La sala stava in una delle torri del monastero di Farfa. C’era un pavimento di mattoni, grandi finestre verso le colline e un quadro della Madonna sul muro. Faceva freddissimo. Io ero seduta su una sedia e accanto a me c’era una stufa elettrica. Insegnavo gli esercizi che praticavo all’Odin. Erano “il samurai”, lo “slow-motion” e altri esercizi che avevo inventato io, tra i quali anche gli esercizi fuori equilibrio. Ma siccome il pavimento era di pietra e molto dura, volevo evitare che gli attori si facessero male. Per questo motivo abbiamo cambiato gli esercizi fuori equilibrio per evitare che le cadute non finissero per terra, ma prima. Un po’ difficile da spiegare con parole, ma diventò un esercizio migliore dell’originale. Abbiamo anche creato diverse danze con musica primitiva. Facevamo un piccolo montaggio sulla base delle danze tutte dirette verso quell’immagine della Madonna. Quando il seminario si è concluso, abbiamo deciso di continuare il lavoro all’Odin Teatret l’anno dopo. La mia idea con il gruppo era di non limitarmi alla trasmissione del training. Volevo montare anche un semplice spettacolo, preparare una parata con dei numeri da fare nelle strade e nelle piazze, e avevo in mente di cercare situazioni dove fare baratti culturali.
Come filo rosso per il montaggio di danze, abbiamo usato una storia argentina che parlava di come un bambino morto veniva messo in una sedia e celebrato. La madre danzava intorno finché cadeva per terra. Lì dove cadeva veniva sepolto il bambino. Con Farfa incontrai una figura con due danze e diventavo la madre del bambino. Partecipavo allora nello spettacolo. Per andare avanti con il gruppo di Farfa, rinunciai per la prima volta di essere nello spettacolo dell’Odin Il Vangelo di Oxyrhincus.
Abbiamo fatto un lungo tour in Italia preparato da Cesar Brie che aveva molti contatti.

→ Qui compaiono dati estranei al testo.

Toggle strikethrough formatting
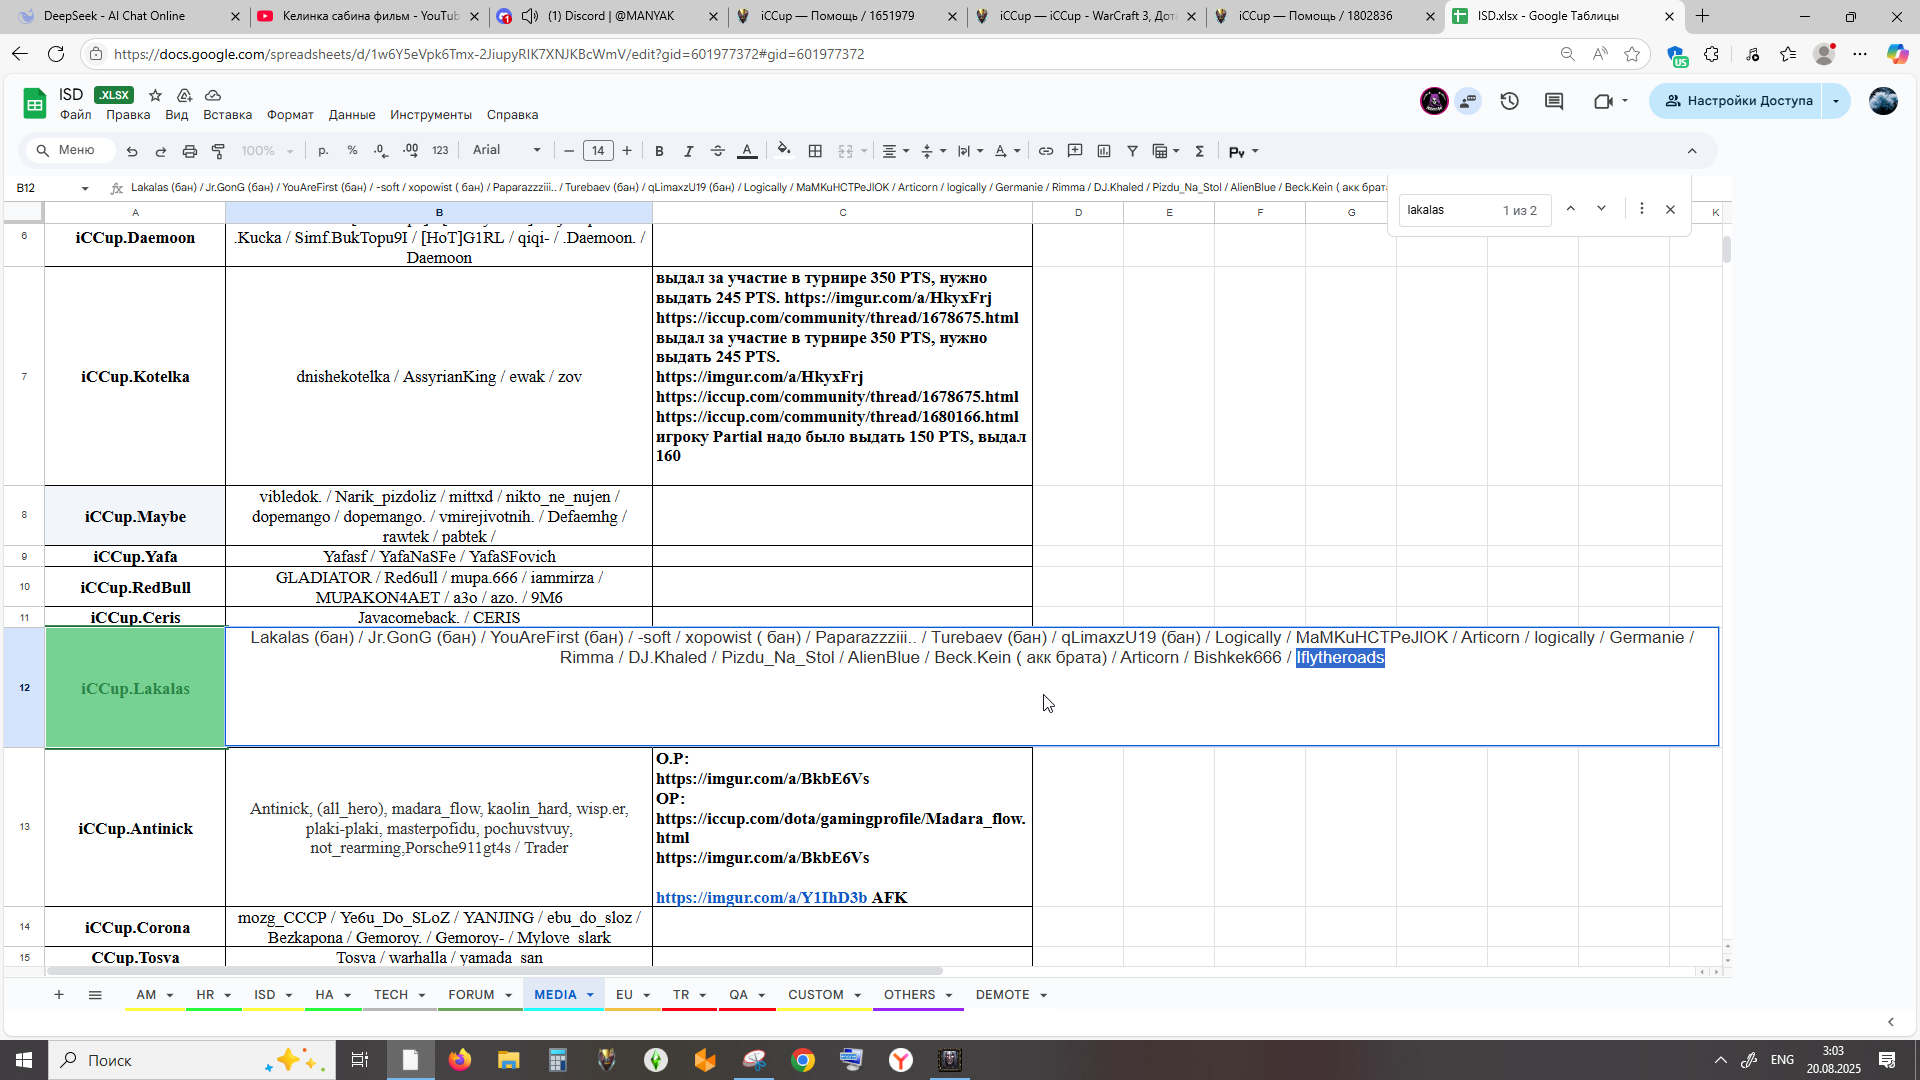 pyautogui.click(x=718, y=151)
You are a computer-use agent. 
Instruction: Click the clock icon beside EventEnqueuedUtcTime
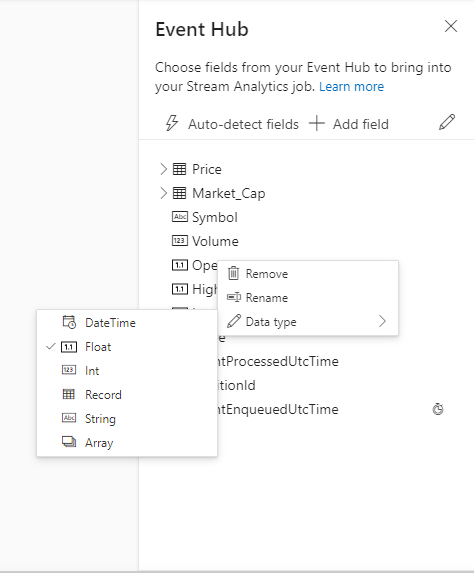[x=438, y=409]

Partecipavamo al International Street Festival di Jelenia Gora organizzato da Alina Obidniak in Polonia, dove facevamo anche baratti nei quartieri poveri insieme a un gruppo del Galles, il Cardiff Theatre Laboratory, dove siamo stati inviatati diverse volte. Facevamo un seminario di un mese in Spagna, con training e montando scene con i partecipanti e facendo nostri spettacoli. Dopo i primi anni sono entrati altri attori: Tove Bornhøft, Martha Orbis, Isabel Soto e Pippo Delbono.

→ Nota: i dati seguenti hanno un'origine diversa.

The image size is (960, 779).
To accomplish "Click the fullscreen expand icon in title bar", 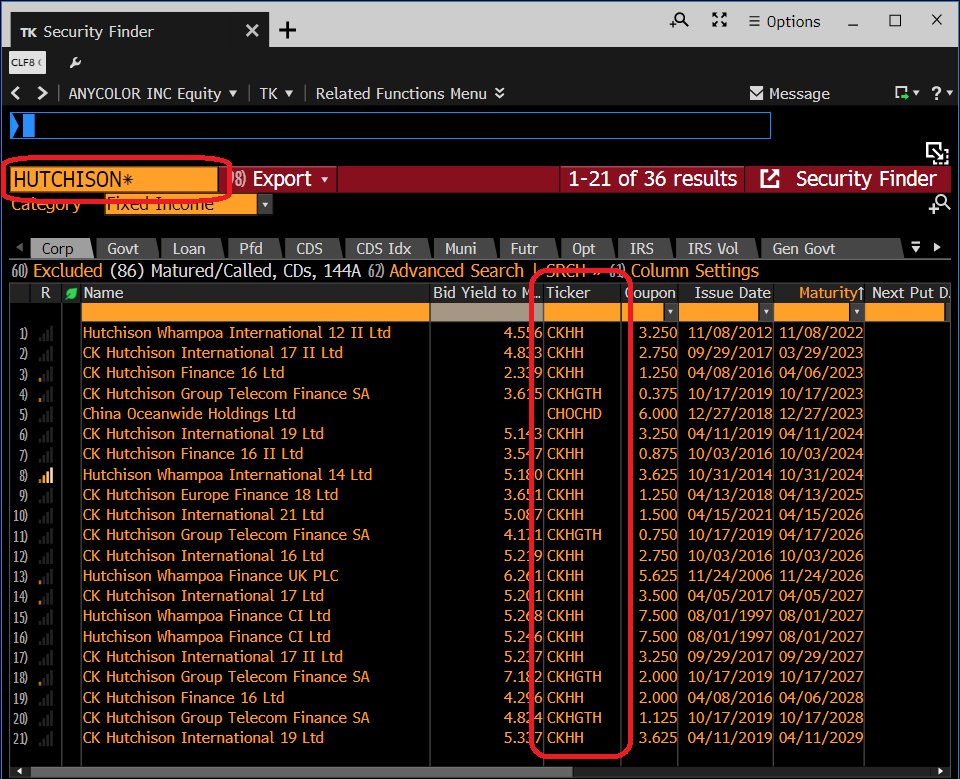I will pos(719,20).
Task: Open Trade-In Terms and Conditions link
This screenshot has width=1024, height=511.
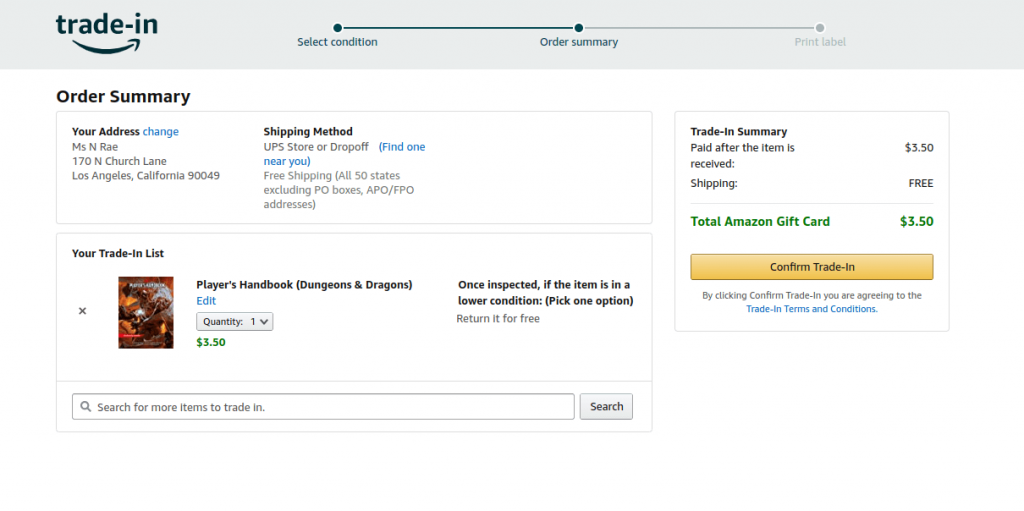Action: coord(811,309)
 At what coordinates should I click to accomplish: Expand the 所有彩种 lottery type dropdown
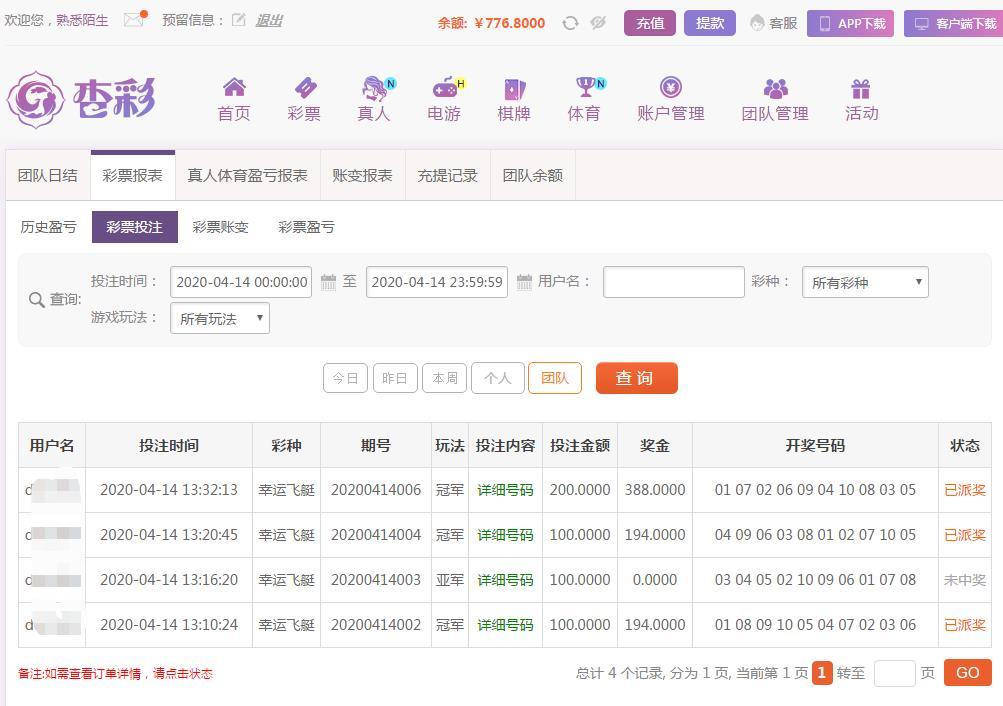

Il gruppo si è sciolto ma le esperienze che ho fatto con Farfa, i miei sbagli e tutta la ricchezza professionale e personale, è stato il fondamento per il mio lavoro successivo con il gruppo Il Ponte dei Venti che dura da più di 30 anni. Potrei scrivere un libro intero su Farfa. Forse un giorno lo farò. Grazie a te Pino, Daniela e al Potlach.